I can illustrate this with a personal experience from the time when I arrived in the United States and began lecturing about my European LSD research. In 1967, I gave a presentation at the Psychiatric Department of Harvard University, describing the results achieved in a group of patients with severe psychiatric problems treated by LSD psychotherapy. During the discussion, one of the psychiatrists offered his interpretation of what I considered therapeutic successes. According to his opinion, the patients’ neurotic symptoms were actually replaced by psychotic phenomena. I had said that many of them showed major improvement after undergoing powerful death-rebirth experiences and states of cosmic unity. As a result, they became spiritual and showed a deep interest in ancient and Oriental philosophies. Some became open to the idea of reincarnation; others became involved in meditation, yoga, and other forms of spiritual practices. These manifestations were, according to him, clear indications of a psychotic process. Such a conclusion would be more difficult today than it was in the late sixties, in light of the current widespread interest in spiritual practice. However, this remains a good example of the general orientation of current psychiatric thinking.

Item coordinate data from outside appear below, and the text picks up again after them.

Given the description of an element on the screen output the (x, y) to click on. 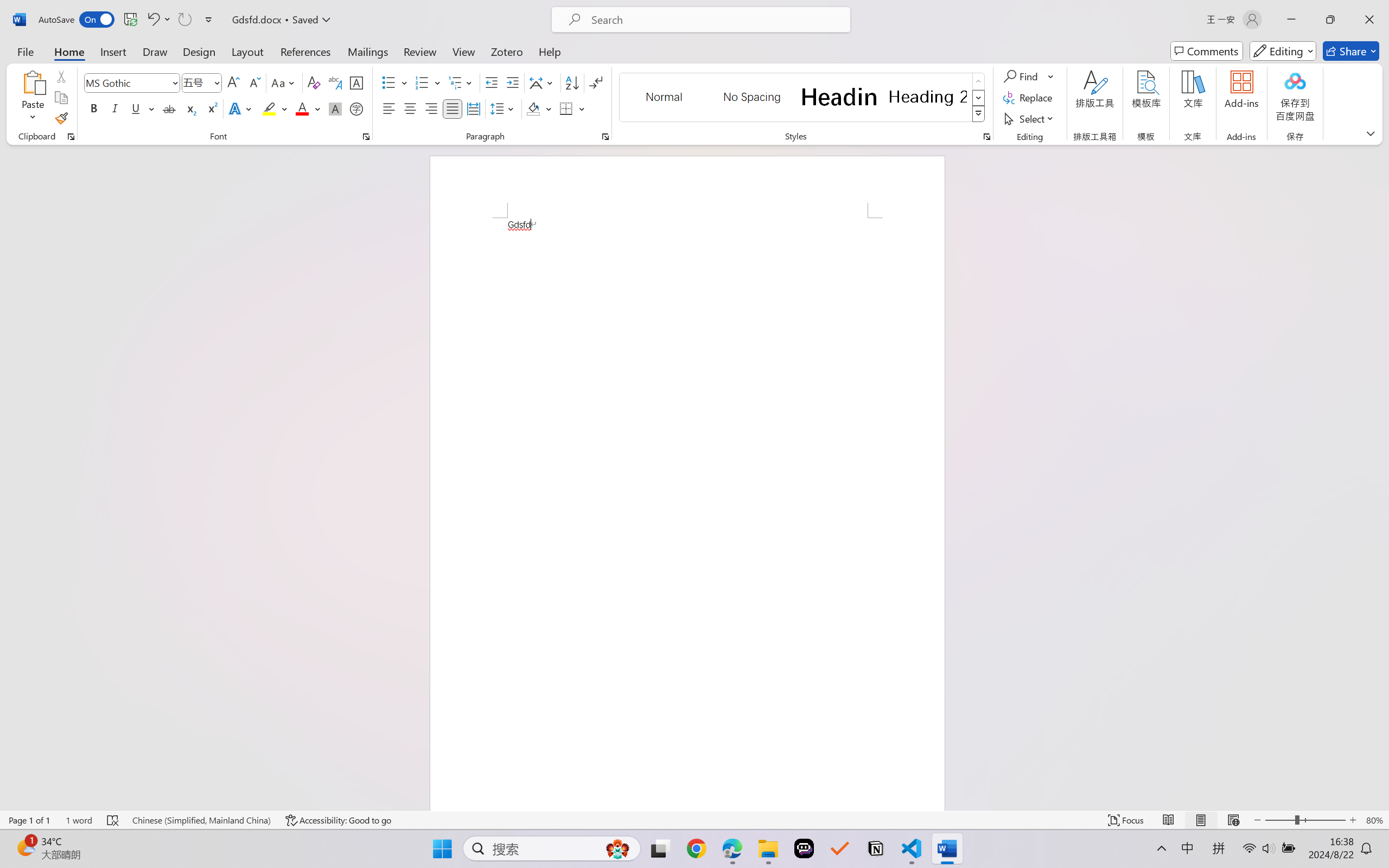
Class: MsoCommandBar (694, 819)
Page 1 content (686, 513)
Given the description of an element on the screen output the (x, y) to click on. 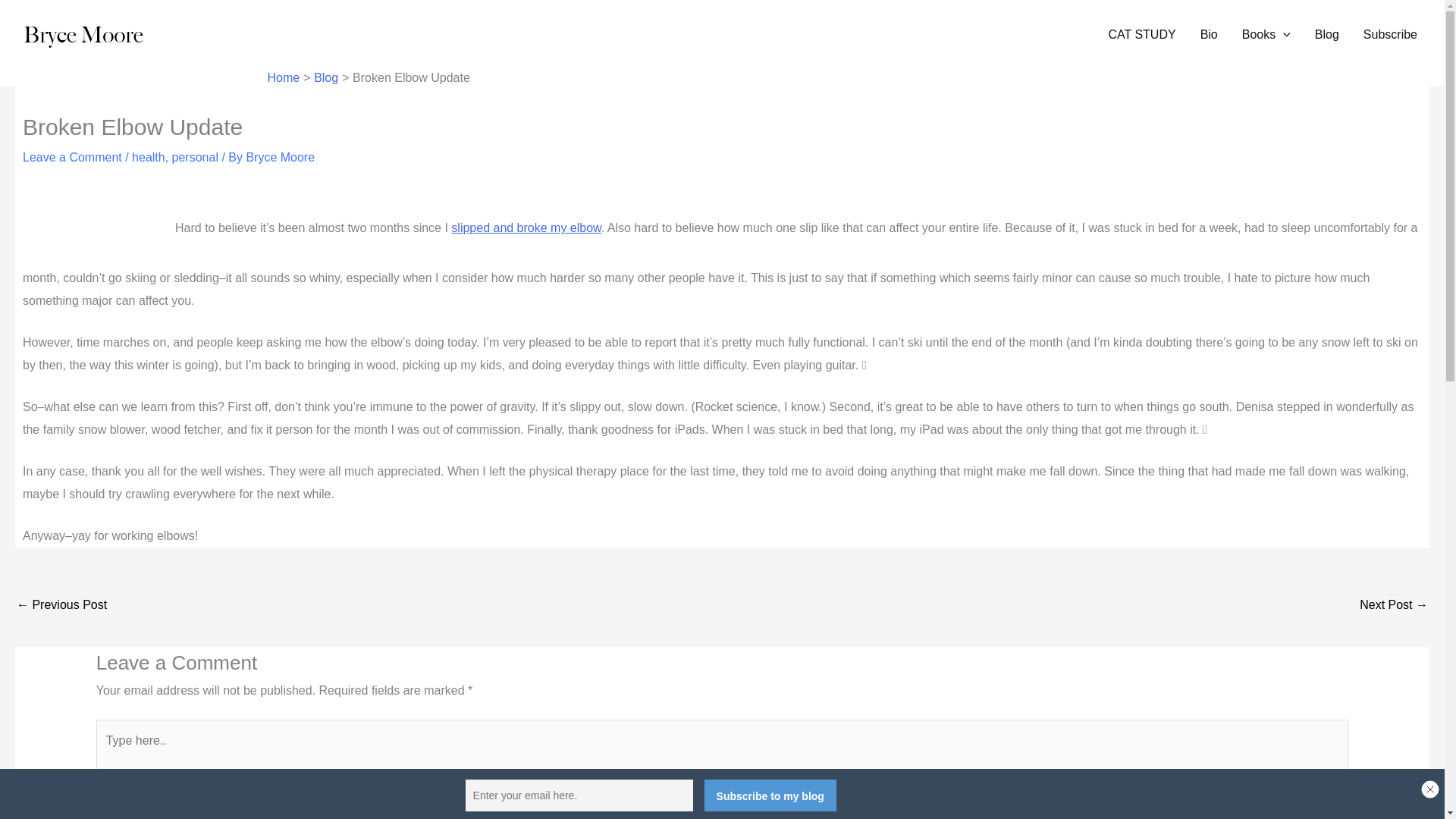
Subscribe (1390, 34)
Home (282, 77)
Bryce Moore (280, 156)
View all posts by Bryce Moore (280, 156)
Subscribe to my blog (769, 795)
Blog (325, 77)
Leave a Comment (72, 156)
Feelings of a Newly Published Author (1393, 605)
CAT STUDY (1142, 34)
slipped and broke my elbow (525, 227)
personal (194, 156)
Book Giveaway: The Basic Version (61, 605)
Blog (1327, 34)
health (148, 156)
Books (1266, 34)
Given the description of an element on the screen output the (x, y) to click on. 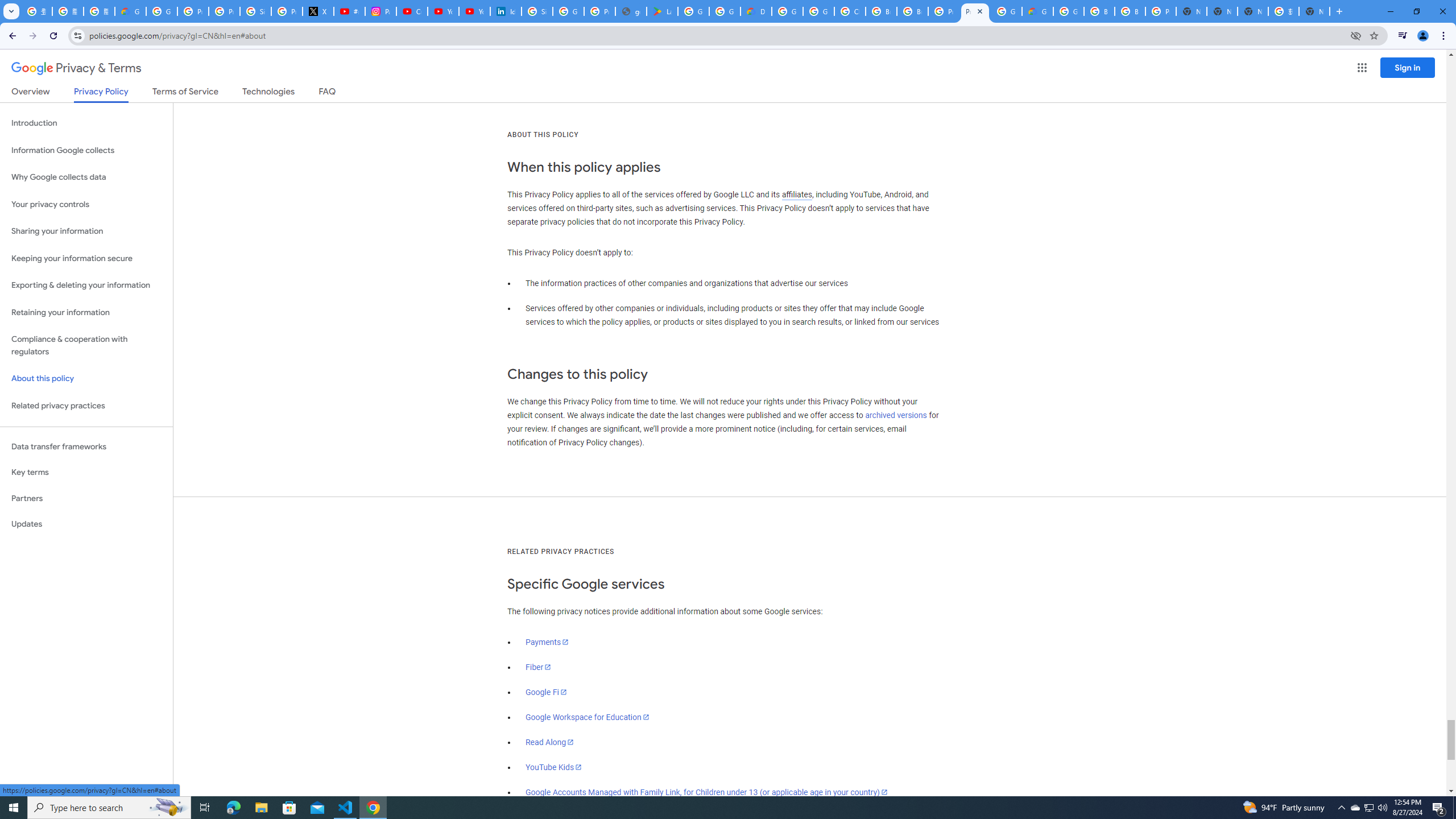
Sharing your information (86, 230)
Read Along (550, 741)
archived versions (895, 415)
Google Cloud Estimate Summary (1037, 11)
Data transfer frameworks (86, 446)
Google Workspace - Specific Terms (724, 11)
Given the description of an element on the screen output the (x, y) to click on. 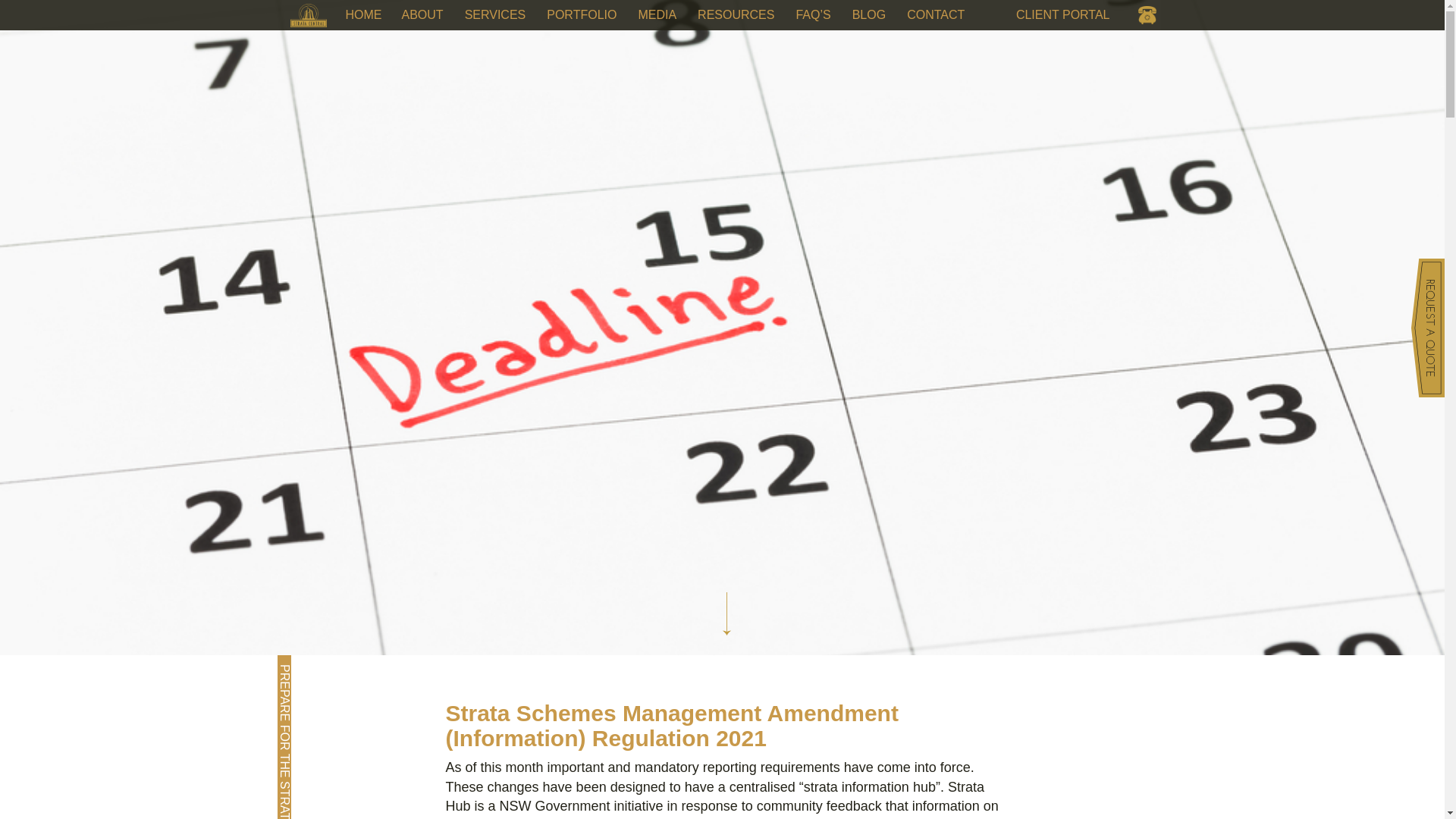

The situation in Western psychiatry concerning the definition of mental health and disease, clinical diagnosis, general strategy of treatment, and evaluation of therapeutic results is rather confusing and leaves much to be desired. Sanity and healthy mental functioning are defined by the absence of psychopathology and there is no positive description of a normal human being. Such concepts as the active enjoyment of existence, the capacity to love, altruism, reverence for life, creativity, and self-actualization hardly ever enter psychiatric considerations. The currently available psychiatric techniques can hardly achieve even the therapeutic goal defined by Freud: “to change the excessive suffering of the neurotic into the normal misery of everyday life.” More ambitious results are inconceivable without introducing spirituality and the transpersonal perspective into the practice of psychiatry, psychology, and psychotherapy.